WHAT IS ASKED
Please change "search magnifier icon" to "magnifying glass icon" throughout the records below, leaving everything else as it is.

Some records
>> start
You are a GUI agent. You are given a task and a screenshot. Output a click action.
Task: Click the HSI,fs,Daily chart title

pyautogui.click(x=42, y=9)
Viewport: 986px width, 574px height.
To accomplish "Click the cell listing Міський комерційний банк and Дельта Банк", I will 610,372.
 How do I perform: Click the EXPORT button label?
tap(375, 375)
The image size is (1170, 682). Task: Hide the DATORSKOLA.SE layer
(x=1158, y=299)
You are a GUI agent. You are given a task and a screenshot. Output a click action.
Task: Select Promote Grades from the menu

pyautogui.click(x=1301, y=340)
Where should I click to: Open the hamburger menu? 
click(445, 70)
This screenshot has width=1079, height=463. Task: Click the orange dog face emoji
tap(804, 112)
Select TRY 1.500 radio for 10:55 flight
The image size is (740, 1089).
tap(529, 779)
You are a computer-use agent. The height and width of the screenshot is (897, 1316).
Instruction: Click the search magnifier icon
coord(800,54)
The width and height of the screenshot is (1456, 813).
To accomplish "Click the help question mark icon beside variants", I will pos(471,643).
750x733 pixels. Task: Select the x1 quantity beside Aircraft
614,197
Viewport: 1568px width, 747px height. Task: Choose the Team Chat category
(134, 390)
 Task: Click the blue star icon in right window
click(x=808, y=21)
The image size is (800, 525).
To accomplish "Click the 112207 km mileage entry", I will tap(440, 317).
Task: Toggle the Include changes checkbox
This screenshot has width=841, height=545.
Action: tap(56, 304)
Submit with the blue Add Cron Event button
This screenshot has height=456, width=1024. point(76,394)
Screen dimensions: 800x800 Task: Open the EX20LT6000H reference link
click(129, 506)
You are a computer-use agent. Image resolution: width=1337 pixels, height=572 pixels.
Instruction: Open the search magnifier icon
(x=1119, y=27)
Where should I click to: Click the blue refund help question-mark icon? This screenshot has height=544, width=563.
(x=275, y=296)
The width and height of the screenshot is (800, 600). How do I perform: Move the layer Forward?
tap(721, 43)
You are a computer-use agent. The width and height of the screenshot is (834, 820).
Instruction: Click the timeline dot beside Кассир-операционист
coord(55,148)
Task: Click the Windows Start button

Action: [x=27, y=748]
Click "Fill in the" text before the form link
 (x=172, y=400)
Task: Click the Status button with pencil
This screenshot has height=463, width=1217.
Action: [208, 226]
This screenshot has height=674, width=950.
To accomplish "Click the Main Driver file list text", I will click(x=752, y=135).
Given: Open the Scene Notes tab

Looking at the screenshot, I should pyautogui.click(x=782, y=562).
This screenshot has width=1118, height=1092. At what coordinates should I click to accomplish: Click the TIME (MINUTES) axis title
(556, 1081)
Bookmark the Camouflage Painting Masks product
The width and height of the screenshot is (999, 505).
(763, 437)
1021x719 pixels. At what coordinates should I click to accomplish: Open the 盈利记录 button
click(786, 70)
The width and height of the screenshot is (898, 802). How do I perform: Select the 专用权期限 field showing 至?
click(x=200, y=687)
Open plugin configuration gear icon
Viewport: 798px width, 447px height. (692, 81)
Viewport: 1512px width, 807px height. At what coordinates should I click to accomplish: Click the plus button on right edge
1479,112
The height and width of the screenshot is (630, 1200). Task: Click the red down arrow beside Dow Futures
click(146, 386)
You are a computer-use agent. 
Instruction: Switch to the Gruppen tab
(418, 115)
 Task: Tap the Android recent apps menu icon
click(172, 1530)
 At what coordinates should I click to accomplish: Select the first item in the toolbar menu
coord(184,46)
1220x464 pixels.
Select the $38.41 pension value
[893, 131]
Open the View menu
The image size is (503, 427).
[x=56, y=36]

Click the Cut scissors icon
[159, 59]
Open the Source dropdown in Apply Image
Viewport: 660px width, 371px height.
>> end
RESULT OF THE TASK
You are a GUI agent. You are given a task and a screenshot. Output a click action.
Task: Click the HSI,fs,Daily chart title

pyautogui.click(x=42, y=9)
Viewport: 986px width, 574px height.
To accomplish "Click the cell listing Міський комерційний банк and Дельта Банк", I will 610,372.
 How do I perform: Click the EXPORT button label?
tap(375, 375)
The image size is (1170, 682). Task: Hide the DATORSKOLA.SE layer
(x=1158, y=299)
You are a GUI agent. You are given a task and a screenshot. Output a click action.
Task: Select Promote Grades from the menu

pyautogui.click(x=1301, y=340)
Where should I click to: Open the hamburger menu? 
click(445, 70)
This screenshot has width=1079, height=463. Task: Click the orange dog face emoji
tap(804, 112)
Select TRY 1.500 radio for 10:55 flight
The image size is (740, 1089).
tap(529, 779)
You are a computer-use agent. The height and width of the screenshot is (897, 1316).
Instruction: Click the magnifying glass icon
coord(800,54)
The width and height of the screenshot is (1456, 813).
To accomplish "Click the help question mark icon beside variants", I will pos(471,643).
750x733 pixels. Task: Select the x1 quantity beside Aircraft
614,197
Viewport: 1568px width, 747px height. Task: Choose the Team Chat category
(134, 390)
 Task: Click the blue star icon in right window
click(x=808, y=21)
The image size is (800, 525).
To accomplish "Click the 112207 km mileage entry", I will tap(440, 317).
Task: Toggle the Include changes checkbox
This screenshot has width=841, height=545.
Action: tap(56, 304)
Submit with the blue Add Cron Event button
This screenshot has height=456, width=1024. point(76,394)
Screen dimensions: 800x800 Task: Open the EX20LT6000H reference link
click(129, 506)
You are a computer-use agent. Image resolution: width=1337 pixels, height=572 pixels.
Instruction: Open the magnifying glass icon
(x=1119, y=27)
Where should I click to: Click the blue refund help question-mark icon? This screenshot has height=544, width=563.
(x=275, y=296)
The width and height of the screenshot is (800, 600). How do I perform: Move the layer Forward?
tap(721, 43)
You are a computer-use agent. The width and height of the screenshot is (834, 820).
Instruction: Click the timeline dot beside Кассир-операционист
coord(55,148)
Task: Click the Windows Start button

Action: [x=27, y=748]
Click "Fill in the" text before the form link
 (x=172, y=400)
Task: Click the Status button with pencil
This screenshot has height=463, width=1217.
Action: [208, 226]
This screenshot has height=674, width=950.
To accomplish "Click the Main Driver file list text", I will click(x=752, y=135).
Given: Open the Scene Notes tab

Looking at the screenshot, I should pyautogui.click(x=782, y=562).
This screenshot has width=1118, height=1092. At what coordinates should I click to accomplish: Click the TIME (MINUTES) axis title
(556, 1081)
Bookmark the Camouflage Painting Masks product
The width and height of the screenshot is (999, 505).
(763, 437)
1021x719 pixels. At what coordinates should I click to accomplish: Open the 盈利记录 button
click(786, 70)
The width and height of the screenshot is (898, 802). How do I perform: Select the 专用权期限 field showing 至?
click(x=200, y=687)
Open plugin configuration gear icon
Viewport: 798px width, 447px height. (692, 81)
Viewport: 1512px width, 807px height. At what coordinates should I click to accomplish: Click the plus button on right edge
1479,112
The height and width of the screenshot is (630, 1200). Task: Click the red down arrow beside Dow Futures
click(146, 386)
You are a computer-use agent. 
Instruction: Switch to the Gruppen tab
(418, 115)
 Task: Tap the Android recent apps menu icon
click(172, 1530)
 At what coordinates should I click to accomplish: Select the first item in the toolbar menu
coord(184,46)
1220x464 pixels.
Select the $38.41 pension value
[893, 131]
Open the View menu
The image size is (503, 427).
[x=56, y=36]

Click the Cut scissors icon
[159, 59]
Open the Source dropdown in Apply Image
Viewport: 660px width, 371px height.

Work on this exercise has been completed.